WHAT IS REQUIRED:
Transcribe the records word for word, leaving nothing out.

══════

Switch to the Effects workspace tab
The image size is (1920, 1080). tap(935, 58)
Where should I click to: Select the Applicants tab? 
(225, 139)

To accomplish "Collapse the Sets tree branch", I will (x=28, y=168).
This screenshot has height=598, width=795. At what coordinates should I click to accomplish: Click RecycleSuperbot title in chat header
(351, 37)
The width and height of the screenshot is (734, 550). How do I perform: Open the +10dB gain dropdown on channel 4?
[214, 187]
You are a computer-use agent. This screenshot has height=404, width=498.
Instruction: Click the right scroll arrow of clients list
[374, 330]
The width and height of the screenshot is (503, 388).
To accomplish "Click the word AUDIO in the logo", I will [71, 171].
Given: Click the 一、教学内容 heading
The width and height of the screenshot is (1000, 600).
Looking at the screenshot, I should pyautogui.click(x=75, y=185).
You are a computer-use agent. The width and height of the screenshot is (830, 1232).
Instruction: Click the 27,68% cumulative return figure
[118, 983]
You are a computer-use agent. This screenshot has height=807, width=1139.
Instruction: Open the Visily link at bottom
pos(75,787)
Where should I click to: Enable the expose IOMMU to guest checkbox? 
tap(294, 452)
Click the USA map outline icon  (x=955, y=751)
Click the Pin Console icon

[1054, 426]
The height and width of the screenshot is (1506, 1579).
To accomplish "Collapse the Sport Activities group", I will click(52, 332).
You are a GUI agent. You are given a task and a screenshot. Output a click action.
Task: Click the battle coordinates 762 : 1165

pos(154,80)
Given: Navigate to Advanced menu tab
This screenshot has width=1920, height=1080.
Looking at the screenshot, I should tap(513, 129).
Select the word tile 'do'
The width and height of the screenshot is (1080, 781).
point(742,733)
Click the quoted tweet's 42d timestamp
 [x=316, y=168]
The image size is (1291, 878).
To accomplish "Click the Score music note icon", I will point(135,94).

══════

FINAL ANSWER:
Switch to the Effects workspace tab
The image size is (1920, 1080). tap(935, 58)
Where should I click to: Select the Applicants tab? 
(225, 139)

To accomplish "Collapse the Sets tree branch", I will (x=28, y=168).
This screenshot has height=598, width=795. At what coordinates should I click to accomplish: Click RecycleSuperbot title in chat header
(351, 37)
The width and height of the screenshot is (734, 550). How do I perform: Open the +10dB gain dropdown on channel 4?
[214, 187]
You are a computer-use agent. This screenshot has height=404, width=498.
Instruction: Click the right scroll arrow of clients list
[374, 330]
The width and height of the screenshot is (503, 388).
To accomplish "Click the word AUDIO in the logo", I will [71, 171].
Given: Click the 一、教学内容 heading
The width and height of the screenshot is (1000, 600).
Looking at the screenshot, I should pyautogui.click(x=75, y=185).
You are a computer-use agent. The width and height of the screenshot is (830, 1232).
Instruction: Click the 27,68% cumulative return figure
[118, 983]
You are a computer-use agent. This screenshot has height=807, width=1139.
Instruction: Open the Visily link at bottom
pos(75,787)
Where should I click to: Enable the expose IOMMU to guest checkbox? 
tap(294, 452)
Click the USA map outline icon  (x=955, y=751)
Click the Pin Console icon

[1054, 426]
The height and width of the screenshot is (1506, 1579).
To accomplish "Collapse the Sport Activities group", I will click(52, 332).
You are a GUI agent. You are given a task and a screenshot. Output a click action.
Task: Click the battle coordinates 762 : 1165

pos(154,80)
Given: Navigate to Advanced menu tab
This screenshot has width=1920, height=1080.
Looking at the screenshot, I should tap(513, 129).
Select the word tile 'do'
The width and height of the screenshot is (1080, 781).
point(742,733)
Click the quoted tweet's 42d timestamp
 [x=316, y=168]
The image size is (1291, 878).
To accomplish "Click the Score music note icon", I will point(135,94).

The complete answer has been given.